Where is the depth, where are the themes from the book? What is the point? They could have made a steamy romance without calling it Wuthering heights. They could have adapted the book into a modern setting which would have been interesting. There have been several modern Romeo and Juliet adaptations.

The reviews I’ve seen are not positive. 1 star from the independent is top search.

Tiswa · 15/02/2026 11:22

@ipanemagirl if the generational response is to love Heathcliff then that is a sad indictment of how women think they should be treated today

unkess they have no idea who Heathcliff is from the book which is fine

and that is it really isn’t it it isn’t Wuthering Heights it is a fantasy of what teenagers (and I don’t think that is a generational thing) want him to be or think love can somehow change him to be

because he never was the romantic hero he was an anti hero a narcissist bully whose treatment of the generation below was awful - th redemption arc wasn’t Heathcliff it was Cathy (jr) and Hareton

LastNightMyPJsSavedMyLife · 15/02/2026 11:24

I made the mistake of going.

ipanemagirl · 15/02/2026 12:00

I don’t think characters from novels need to be cleansed for modern tastes do they? I loved Mr Rochester when I read it in my early teens and he’s pretty monstrous. I don’t think Heathcliffe is really supposed to be real, he’s an imagined character. a film isn’t supposed to be an A level essay 🤦‍♀️.

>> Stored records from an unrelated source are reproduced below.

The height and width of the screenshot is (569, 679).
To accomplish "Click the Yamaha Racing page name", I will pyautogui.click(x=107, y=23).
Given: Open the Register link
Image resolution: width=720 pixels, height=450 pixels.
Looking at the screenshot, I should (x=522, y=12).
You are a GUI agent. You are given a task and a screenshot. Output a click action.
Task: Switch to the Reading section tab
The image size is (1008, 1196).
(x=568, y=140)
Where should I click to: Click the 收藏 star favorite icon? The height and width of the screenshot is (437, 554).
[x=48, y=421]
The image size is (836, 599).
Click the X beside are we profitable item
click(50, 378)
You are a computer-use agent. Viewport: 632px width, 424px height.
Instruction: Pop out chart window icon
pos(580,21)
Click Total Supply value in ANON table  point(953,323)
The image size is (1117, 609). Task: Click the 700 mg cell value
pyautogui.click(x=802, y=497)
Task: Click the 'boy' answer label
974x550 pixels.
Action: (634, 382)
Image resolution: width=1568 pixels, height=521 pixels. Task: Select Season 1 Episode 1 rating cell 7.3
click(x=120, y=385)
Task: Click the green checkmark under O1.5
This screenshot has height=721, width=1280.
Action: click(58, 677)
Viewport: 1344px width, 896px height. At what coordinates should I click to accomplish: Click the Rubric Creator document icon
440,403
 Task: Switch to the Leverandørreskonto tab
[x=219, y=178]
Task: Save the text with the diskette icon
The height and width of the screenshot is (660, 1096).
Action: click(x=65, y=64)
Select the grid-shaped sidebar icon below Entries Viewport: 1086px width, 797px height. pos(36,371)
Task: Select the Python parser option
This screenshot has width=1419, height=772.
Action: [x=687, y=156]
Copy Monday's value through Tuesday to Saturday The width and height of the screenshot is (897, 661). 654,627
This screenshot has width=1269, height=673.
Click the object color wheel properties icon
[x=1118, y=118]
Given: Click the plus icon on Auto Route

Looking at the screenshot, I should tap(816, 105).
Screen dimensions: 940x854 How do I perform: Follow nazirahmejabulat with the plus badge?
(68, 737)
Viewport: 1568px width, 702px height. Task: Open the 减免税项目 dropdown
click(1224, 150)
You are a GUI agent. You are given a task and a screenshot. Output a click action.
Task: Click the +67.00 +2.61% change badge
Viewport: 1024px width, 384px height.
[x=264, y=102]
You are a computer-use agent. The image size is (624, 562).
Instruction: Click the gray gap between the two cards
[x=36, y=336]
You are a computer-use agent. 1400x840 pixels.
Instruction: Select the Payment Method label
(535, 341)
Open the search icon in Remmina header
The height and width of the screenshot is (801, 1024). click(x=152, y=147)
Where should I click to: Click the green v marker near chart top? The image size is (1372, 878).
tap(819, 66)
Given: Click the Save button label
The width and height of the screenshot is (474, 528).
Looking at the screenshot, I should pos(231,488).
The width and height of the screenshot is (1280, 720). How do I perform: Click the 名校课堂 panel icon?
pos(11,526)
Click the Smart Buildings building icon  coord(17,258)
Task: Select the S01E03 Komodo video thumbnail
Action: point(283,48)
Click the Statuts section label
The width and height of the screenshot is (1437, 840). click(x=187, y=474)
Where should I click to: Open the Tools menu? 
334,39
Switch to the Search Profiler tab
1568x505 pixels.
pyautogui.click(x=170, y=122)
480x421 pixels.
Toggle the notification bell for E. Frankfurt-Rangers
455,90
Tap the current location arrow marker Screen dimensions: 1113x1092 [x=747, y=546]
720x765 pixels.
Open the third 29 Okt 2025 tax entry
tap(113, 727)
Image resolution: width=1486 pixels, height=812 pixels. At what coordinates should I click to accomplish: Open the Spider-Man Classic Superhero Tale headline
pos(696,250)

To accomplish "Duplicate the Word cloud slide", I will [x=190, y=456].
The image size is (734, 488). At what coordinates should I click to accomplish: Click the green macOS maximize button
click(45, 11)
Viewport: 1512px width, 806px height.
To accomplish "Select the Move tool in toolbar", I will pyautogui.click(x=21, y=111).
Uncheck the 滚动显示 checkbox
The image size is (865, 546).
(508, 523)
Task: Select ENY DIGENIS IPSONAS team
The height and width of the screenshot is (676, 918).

Fennell said the novel for her is about nature suppressed. That’s a valid position.
Heathcliffe to me is an idea, a force in the narrative, an energy in the plot, he represents the extremity of human passion maybe. That’s allowed in drama. This extreme relationship is the drive of the film - that’s fine to me. It doesn’t have to try to do the book. It is full of a sense of fairy tales, beauty and the beast. Beauty and the Beast would not work in any media if you sanitized the beast from the off. Women are drawn to monsters - that surely is an unassailable fact; so films can explore that.

I guess it’s a bit of a dark gothic romp inspired by how she felt on reading it at 14. On those terms it’s fine.

I really didn’t like Saltburn but I did enjoy this. It was over the top and a bit mad but then so are Terry Gilliam’s films. Films are not required to be sensible nor do they suit every taste. I don’t personally like horror films but I thought The Exorcist was brilliant.

It’s only a film and I think it’s good to support female directors who are such a minority. There are so many terrible films being made and this was not at all terrible and we really enjoyed it - what else is there to say? It will work for some and Haworth will get loads more business and some people will go back to the book and the agony of the plot and that’s great. I just listened to the unabridged audiobook with all the dialect and loved it.

ipanemagirl · 15/02/2026 12:05

Also what a lovely surprise that Edgar Linton is played by none other than Clem Fandango from Toast 🙌

Netcurtainnelly · 15/02/2026 12:29

What was it like. I thought about it but didn't. Noticed it was a long film. Didn't fancy sitting in the cinema all that time. I like a film no more than 1 hour 45 max at the pictures.

ViolaChomp · 15/02/2026 12:30

Yes.. going in with an open mind. Love MR, looking forward to it.

ipanemagirl · 15/02/2026 12:40

I think it’s 136 minutes (!) but it didn’t feel like it to me. More noticeable is that my husband really enjoyed it and didn’t feel it was overlong; but he is a huge Margot R fan which may undermine our position 😆
He often starts looking at his watch in movies that go over 90 minutes unless he is fully captured.

Bbq1 · 15/02/2026 23:53

It's my all time favourite novel and I'm a huge Bronte fan. I am also a purist and refuse to sit through a terrible, skewed retelling of WH. From the stills and clips I've seen and the droning on from EF, it's coming across like very poor fan fiction.The casting is appalling - MR is a ridiculous choice, she's far too old and JE looks like lurch! No thanks. EF has missed the entire point.

Flumposie3 · 16/02/2026 00:01

Saw it tonight. As much as I did enjoy it, it wasn't enough of the novel for me. The lack of other important characters from the novel was my main issue.

Sober23 · 16/02/2026 00:10

I thought it was fab. Beautiful cinematography. Thought Margo R was miscast tho, just too fresh faced and Hollywood teeth. Wtf were the hanging scenes for? Are they even in the book??